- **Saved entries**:
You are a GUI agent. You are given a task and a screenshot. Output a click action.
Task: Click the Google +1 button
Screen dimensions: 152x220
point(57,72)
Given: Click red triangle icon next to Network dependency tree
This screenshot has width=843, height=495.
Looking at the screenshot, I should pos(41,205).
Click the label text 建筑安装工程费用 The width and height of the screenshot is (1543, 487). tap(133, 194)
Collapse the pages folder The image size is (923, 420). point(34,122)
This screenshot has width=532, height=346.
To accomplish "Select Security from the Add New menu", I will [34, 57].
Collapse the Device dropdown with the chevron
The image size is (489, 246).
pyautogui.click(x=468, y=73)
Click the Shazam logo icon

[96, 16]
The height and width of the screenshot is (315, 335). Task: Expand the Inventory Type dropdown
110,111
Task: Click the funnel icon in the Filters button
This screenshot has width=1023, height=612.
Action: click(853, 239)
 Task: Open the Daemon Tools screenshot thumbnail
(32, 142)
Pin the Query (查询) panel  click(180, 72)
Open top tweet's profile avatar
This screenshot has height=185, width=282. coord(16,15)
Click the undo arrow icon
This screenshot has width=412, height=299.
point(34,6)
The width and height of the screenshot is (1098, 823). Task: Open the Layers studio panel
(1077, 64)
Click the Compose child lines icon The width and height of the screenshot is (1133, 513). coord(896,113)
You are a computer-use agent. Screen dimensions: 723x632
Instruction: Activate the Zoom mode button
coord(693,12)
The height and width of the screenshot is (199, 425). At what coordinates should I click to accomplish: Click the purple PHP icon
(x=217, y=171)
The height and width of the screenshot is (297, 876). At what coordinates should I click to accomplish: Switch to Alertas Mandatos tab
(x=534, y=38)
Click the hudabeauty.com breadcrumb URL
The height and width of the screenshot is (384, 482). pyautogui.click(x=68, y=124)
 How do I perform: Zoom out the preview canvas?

- **Task to carry out**:
Given the records above, return exactly the lines starting at the line containing "Click the Shazam logo icon" and ending at the line containing "Click the Compose", including both.

- **Task output**:
Click the Shazam logo icon

[96, 16]
The height and width of the screenshot is (315, 335). Task: Expand the Inventory Type dropdown
110,111
Task: Click the funnel icon in the Filters button
This screenshot has width=1023, height=612.
Action: click(853, 239)
 Task: Open the Daemon Tools screenshot thumbnail
(32, 142)
Pin the Query (查询) panel  click(180, 72)
Open top tweet's profile avatar
This screenshot has height=185, width=282. coord(16,15)
Click the undo arrow icon
This screenshot has width=412, height=299.
point(34,6)
The width and height of the screenshot is (1098, 823). Task: Open the Layers studio panel
(1077, 64)
Click the Compose child lines icon The width and height of the screenshot is (1133, 513). coord(896,113)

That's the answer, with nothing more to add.